When working with more than one representation all the time, it might be useful to use abbreviations for the namespaces:

const LN = LambdaCalculus.LocallyNameless

Macros

For every representation, there are (identical) macros @lambda and @λ, which convert Julia syntax to the respective Term objects by transforming expressions on a syntactic level to the corresponding constructor calls:

julia> @macroexpand LambdaCalculus.DeBruijn.@lambda (x -> x)(y)
:((LambdaCalculus.DeBruijn.App)((LambdaCalculus.DeBruijn.Abs)((LambdaCalculus.DeBruijn.Var)(1)), (LambdaCalculus.DeBruijn.Var)(1)))

Other expressions can be “spliced in” by the usual interpolation syntax:

julia> @macroexpand LambdaCalculus.Named.@lambda $id(y)
:((LambdaCalculus.Named.App)(id, (LambdaCalculus.Named.Var)(:y)))
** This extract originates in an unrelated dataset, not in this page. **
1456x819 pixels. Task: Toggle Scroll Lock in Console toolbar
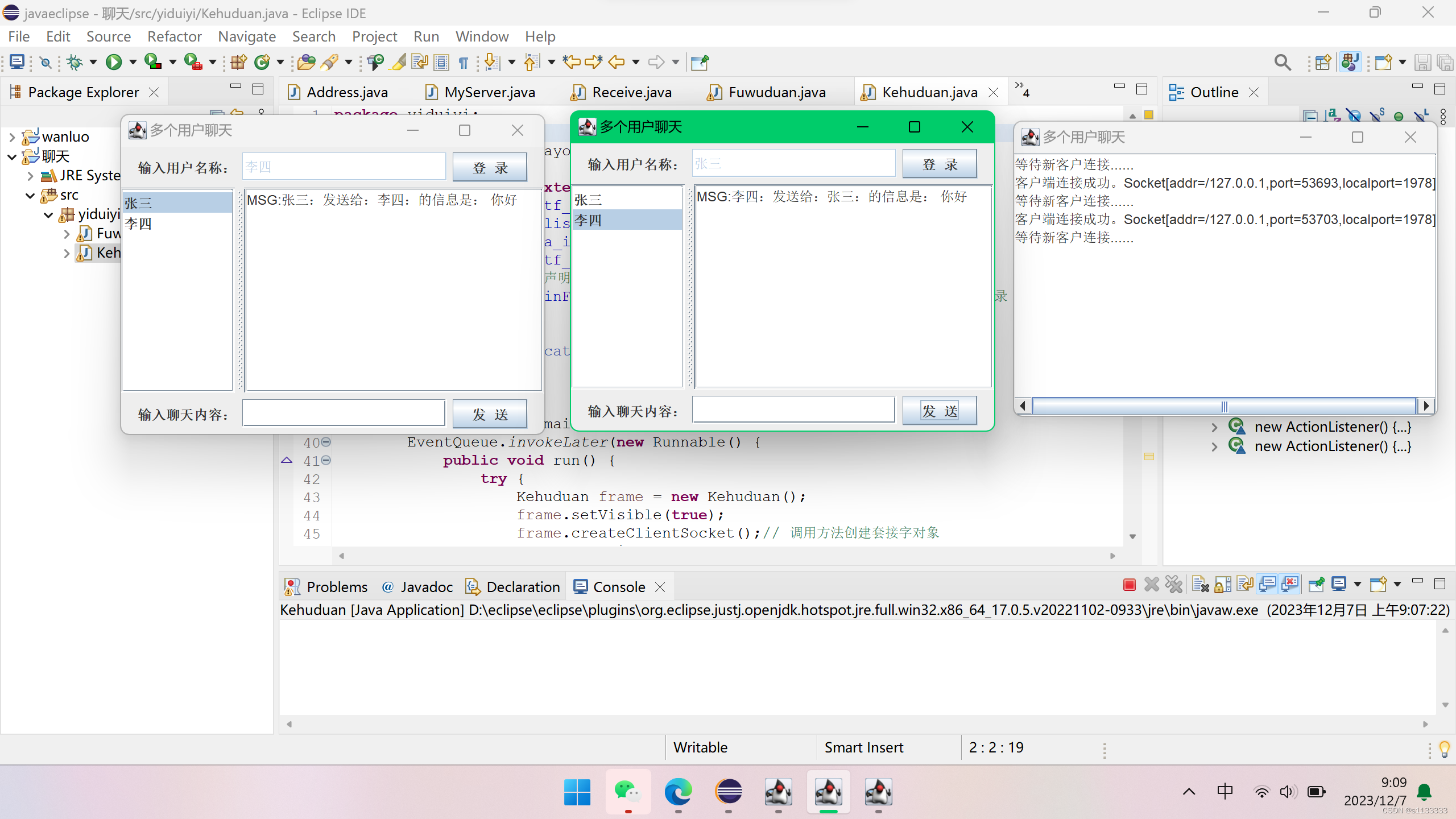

For DeBruijn terms, there’s a special additional method of the macros by which a context of free variables can be specified (which is sometimes needed in order to get indices right):

julia> LambdaCalculus.DeBruijn.@lambda [x, y] (x -> x)(y)
((λ.⟨1⟩) ⟨2⟩)

julia> LambdaCalculus.DeBruijn.@lambda (x -> x)(y)
((λ.⟨1⟩) ⟨1⟩)

Conversions

Terms can in general be converted between representations by Base.convert. There are always methods which take an additional argument of type NamingContext, which provides a sequence of free variables which should be used for indexing, if necessary. Otherwise, fresh names will be chosen automatically according to some default schemes.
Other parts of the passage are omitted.